Bamileke dwellings, such as this one in Bandjoun, are typically separated by fences.

The West's population density is high in general, especially in the towns of Bafoussam, Dschang, Mbouda, and Bafang. This is due to the pleasant climate and fertile soils. Bafoussam is both the provincial capital and the centre of the Bamileke lands. Populations thin out toward the southern border and in the eastern Bamum-dominated territories. Settlements are scattered.

The region experiences significant out-migration, particularly when the vast plantations of the Southwest Province hire workers for annual harvests. Permanent emigration is mainly by those who wish to escape the overcrowded conditions and to farm larger pieces of land, and is directed mainly to the Southwest and Littoral Provinces.
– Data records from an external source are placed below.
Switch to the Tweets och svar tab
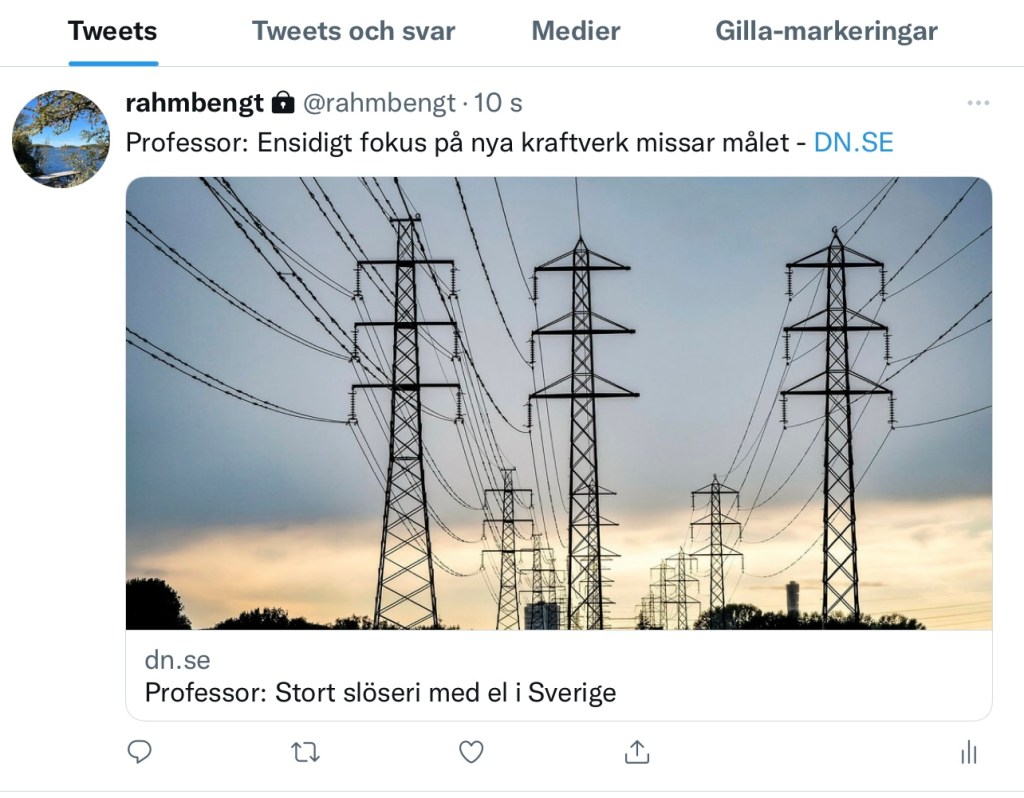This screenshot has width=1024, height=798. 353,31
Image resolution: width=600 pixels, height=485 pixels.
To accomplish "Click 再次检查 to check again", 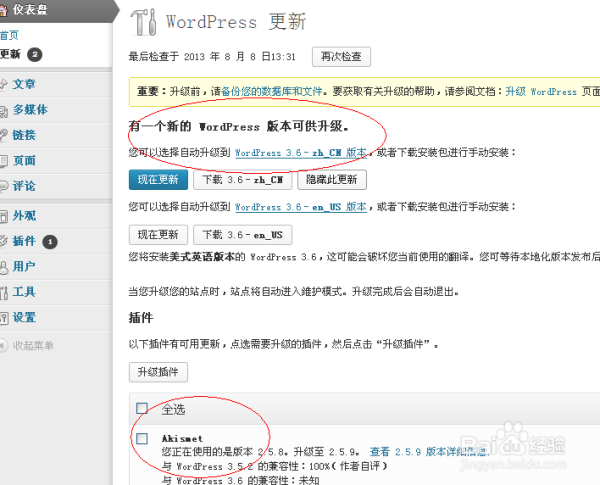I will 341,57.
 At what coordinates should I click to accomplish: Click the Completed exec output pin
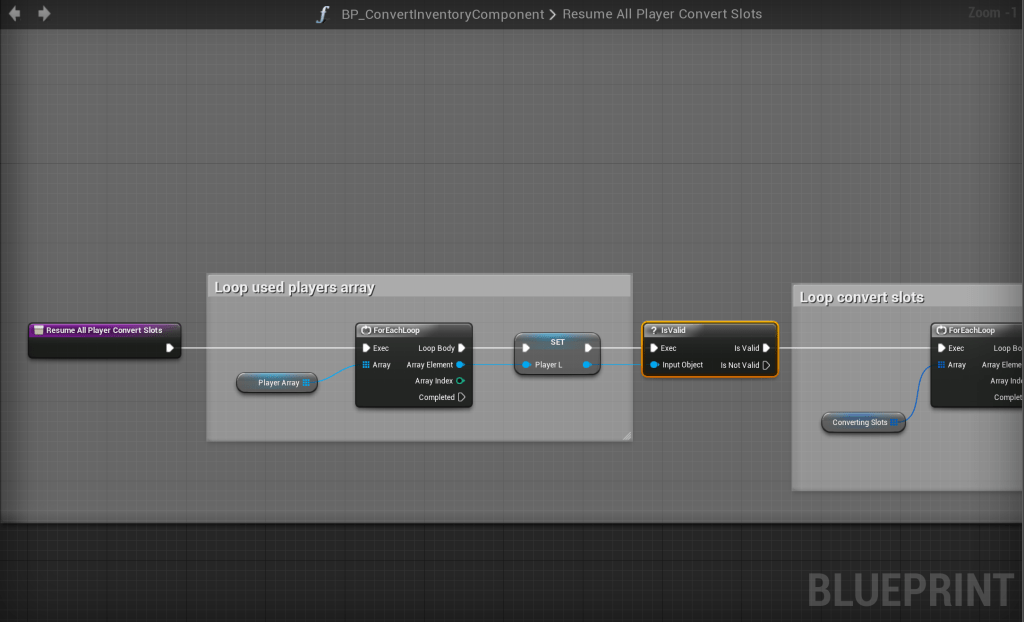click(461, 397)
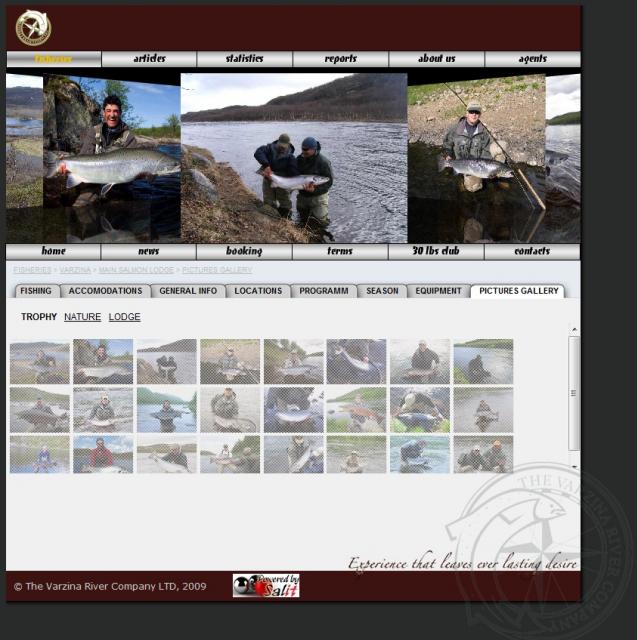637x640 pixels.
Task: Open the articles menu item
Action: [x=149, y=59]
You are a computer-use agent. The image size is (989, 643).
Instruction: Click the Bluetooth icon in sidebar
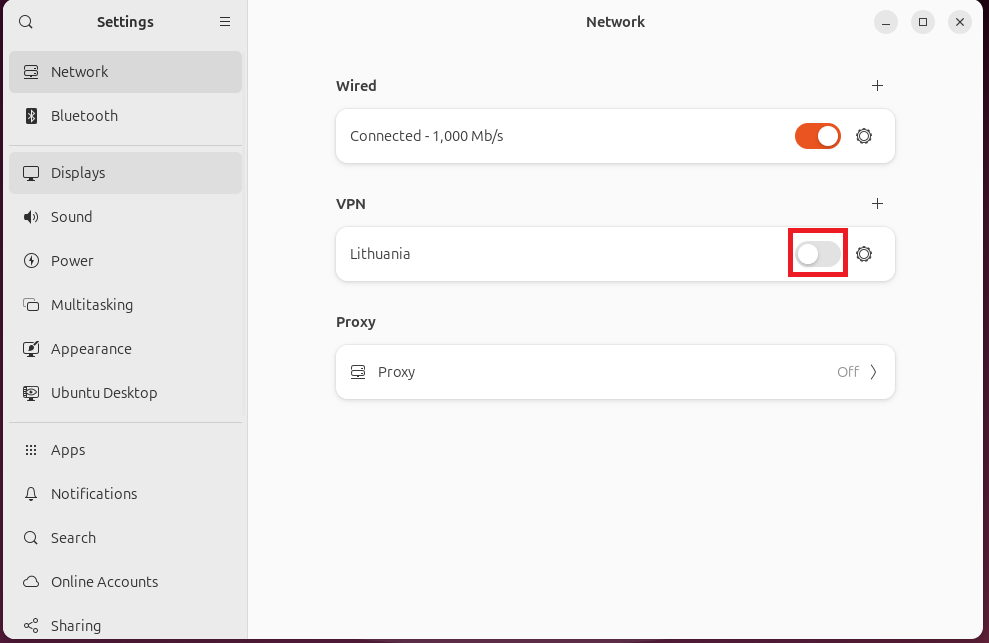point(31,116)
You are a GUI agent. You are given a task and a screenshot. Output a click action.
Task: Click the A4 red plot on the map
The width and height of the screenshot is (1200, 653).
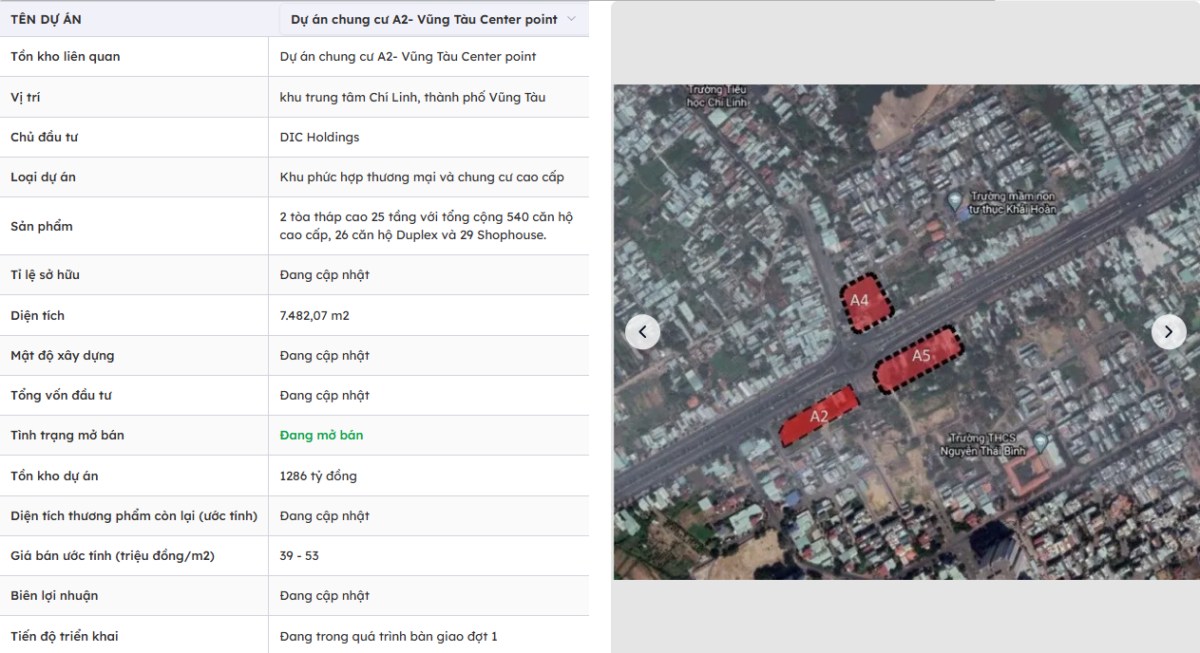[866, 303]
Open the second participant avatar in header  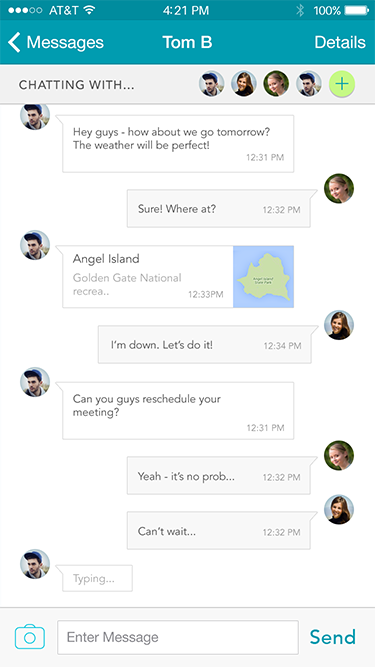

Bamileke homes are traditionally made of dried earth placed on a bamboo frame and covered by a thatched roof. Farm plots separated by fences surround the typical home. Houses of this type are seldom seen today, however, though barns are still constructed using these methods. The last bastion of traditional architecture are the many chiefs' compounds that dot the province. These are characterized by their tall, conical roofs, bamboo and clay-brick walls, and carved poles around the entryway. The typical layout places a central audience chamber in front of other rooms for individuals of progressively lower rank.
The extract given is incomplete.